┌──
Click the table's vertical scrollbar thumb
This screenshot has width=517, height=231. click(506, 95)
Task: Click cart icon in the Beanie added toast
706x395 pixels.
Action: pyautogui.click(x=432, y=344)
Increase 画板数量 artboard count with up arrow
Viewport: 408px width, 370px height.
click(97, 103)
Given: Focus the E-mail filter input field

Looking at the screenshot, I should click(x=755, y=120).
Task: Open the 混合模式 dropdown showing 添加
└──
┌──
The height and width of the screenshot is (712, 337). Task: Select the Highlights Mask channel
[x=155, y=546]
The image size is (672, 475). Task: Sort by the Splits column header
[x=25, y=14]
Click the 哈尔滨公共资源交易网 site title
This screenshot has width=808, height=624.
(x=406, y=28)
└──
• **What the task asks**: Give back exactly the lines above starting at the line where "Click the table's vertical scrollbar thumb" appears and ending at the line where "Task: Open the 混合模式 dropdown showing 添加" appears, both included, with no other lines.

• **Exercise answer**:
Click the table's vertical scrollbar thumb
This screenshot has width=517, height=231. click(506, 95)
Task: Click cart icon in the Beanie added toast
706x395 pixels.
Action: pyautogui.click(x=432, y=344)
Increase 画板数量 artboard count with up arrow
Viewport: 408px width, 370px height.
click(97, 103)
Given: Focus the E-mail filter input field

Looking at the screenshot, I should click(x=755, y=120).
Task: Open the 混合模式 dropdown showing 添加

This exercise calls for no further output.